Every record that follows should be written out again without any change.

[Stored records]
-- Opening Marker --
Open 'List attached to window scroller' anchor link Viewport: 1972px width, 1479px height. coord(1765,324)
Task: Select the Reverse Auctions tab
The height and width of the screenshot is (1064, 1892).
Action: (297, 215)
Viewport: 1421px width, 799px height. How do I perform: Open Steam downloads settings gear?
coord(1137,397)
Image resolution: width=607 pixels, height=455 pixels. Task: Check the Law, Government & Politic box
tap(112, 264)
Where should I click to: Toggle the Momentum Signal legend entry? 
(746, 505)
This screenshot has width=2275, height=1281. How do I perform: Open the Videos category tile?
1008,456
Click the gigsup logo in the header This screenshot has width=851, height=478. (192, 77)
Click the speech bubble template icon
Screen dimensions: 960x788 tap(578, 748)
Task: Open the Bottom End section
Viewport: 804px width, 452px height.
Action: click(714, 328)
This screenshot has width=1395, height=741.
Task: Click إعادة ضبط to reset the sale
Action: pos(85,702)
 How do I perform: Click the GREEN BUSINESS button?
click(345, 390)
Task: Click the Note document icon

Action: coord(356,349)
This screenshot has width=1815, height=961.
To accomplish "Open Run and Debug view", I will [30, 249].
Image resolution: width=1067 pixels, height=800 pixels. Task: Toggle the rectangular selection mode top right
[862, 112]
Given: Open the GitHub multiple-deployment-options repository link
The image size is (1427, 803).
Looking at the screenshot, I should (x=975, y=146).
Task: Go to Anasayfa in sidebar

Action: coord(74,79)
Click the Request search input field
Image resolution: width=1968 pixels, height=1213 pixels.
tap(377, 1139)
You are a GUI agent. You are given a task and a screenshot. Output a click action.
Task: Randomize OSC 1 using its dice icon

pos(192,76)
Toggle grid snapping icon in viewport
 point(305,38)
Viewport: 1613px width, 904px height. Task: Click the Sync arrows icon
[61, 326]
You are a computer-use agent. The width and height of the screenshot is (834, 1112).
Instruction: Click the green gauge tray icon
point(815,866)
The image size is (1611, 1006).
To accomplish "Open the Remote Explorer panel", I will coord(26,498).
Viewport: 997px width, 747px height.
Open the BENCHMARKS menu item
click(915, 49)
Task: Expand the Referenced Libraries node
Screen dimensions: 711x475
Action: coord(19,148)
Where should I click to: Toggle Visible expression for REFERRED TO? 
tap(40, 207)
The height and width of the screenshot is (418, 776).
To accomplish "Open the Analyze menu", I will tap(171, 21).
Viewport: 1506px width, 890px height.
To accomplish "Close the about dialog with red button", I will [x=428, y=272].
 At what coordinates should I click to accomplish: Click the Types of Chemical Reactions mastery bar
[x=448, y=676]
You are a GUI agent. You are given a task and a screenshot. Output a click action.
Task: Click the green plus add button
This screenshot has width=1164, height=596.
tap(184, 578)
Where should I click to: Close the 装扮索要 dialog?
-- Closing Marker --
> [Task output]:
Open 'List attached to window scroller' anchor link Viewport: 1972px width, 1479px height. coord(1765,324)
Task: Select the Reverse Auctions tab
The height and width of the screenshot is (1064, 1892).
Action: (297, 215)
Viewport: 1421px width, 799px height. How do I perform: Open Steam downloads settings gear?
coord(1137,397)
Image resolution: width=607 pixels, height=455 pixels. Task: Check the Law, Government & Politic box
tap(112, 264)
Where should I click to: Toggle the Momentum Signal legend entry? 
(746, 505)
This screenshot has width=2275, height=1281. How do I perform: Open the Videos category tile?
1008,456
Click the gigsup logo in the header This screenshot has width=851, height=478. (192, 77)
Click the speech bubble template icon
Screen dimensions: 960x788 tap(578, 748)
Task: Open the Bottom End section
Viewport: 804px width, 452px height.
Action: click(714, 328)
This screenshot has width=1395, height=741.
Task: Click إعادة ضبط to reset the sale
Action: pos(85,702)
 How do I perform: Click the GREEN BUSINESS button?
click(345, 390)
Task: Click the Note document icon

Action: coord(356,349)
This screenshot has width=1815, height=961.
To accomplish "Open Run and Debug view", I will [30, 249].
Image resolution: width=1067 pixels, height=800 pixels. Task: Toggle the rectangular selection mode top right
[862, 112]
Given: Open the GitHub multiple-deployment-options repository link
The image size is (1427, 803).
Looking at the screenshot, I should (x=975, y=146).
Task: Go to Anasayfa in sidebar

Action: coord(74,79)
Click the Request search input field
Image resolution: width=1968 pixels, height=1213 pixels.
tap(377, 1139)
You are a GUI agent. You are given a task and a screenshot. Output a click action.
Task: Randomize OSC 1 using its dice icon

pos(192,76)
Toggle grid snapping icon in viewport
 point(305,38)
Viewport: 1613px width, 904px height. Task: Click the Sync arrows icon
[61, 326]
You are a computer-use agent. The width and height of the screenshot is (834, 1112).
Instruction: Click the green gauge tray icon
point(815,866)
The image size is (1611, 1006).
To accomplish "Open the Remote Explorer panel", I will coord(26,498).
Viewport: 997px width, 747px height.
Open the BENCHMARKS menu item
click(915, 49)
Task: Expand the Referenced Libraries node
Screen dimensions: 711x475
Action: coord(19,148)
Where should I click to: Toggle Visible expression for REFERRED TO? 
tap(40, 207)
The height and width of the screenshot is (418, 776).
To accomplish "Open the Analyze menu", I will tap(171, 21).
Viewport: 1506px width, 890px height.
To accomplish "Close the about dialog with red button", I will [x=428, y=272].
 At what coordinates should I click to accomplish: Click the Types of Chemical Reactions mastery bar
[x=448, y=676]
You are a GUI agent. You are given a task and a screenshot. Output a click action.
Task: Click the green plus add button
This screenshot has width=1164, height=596.
tap(184, 578)
Where should I click to: Close the 装扮索要 dialog?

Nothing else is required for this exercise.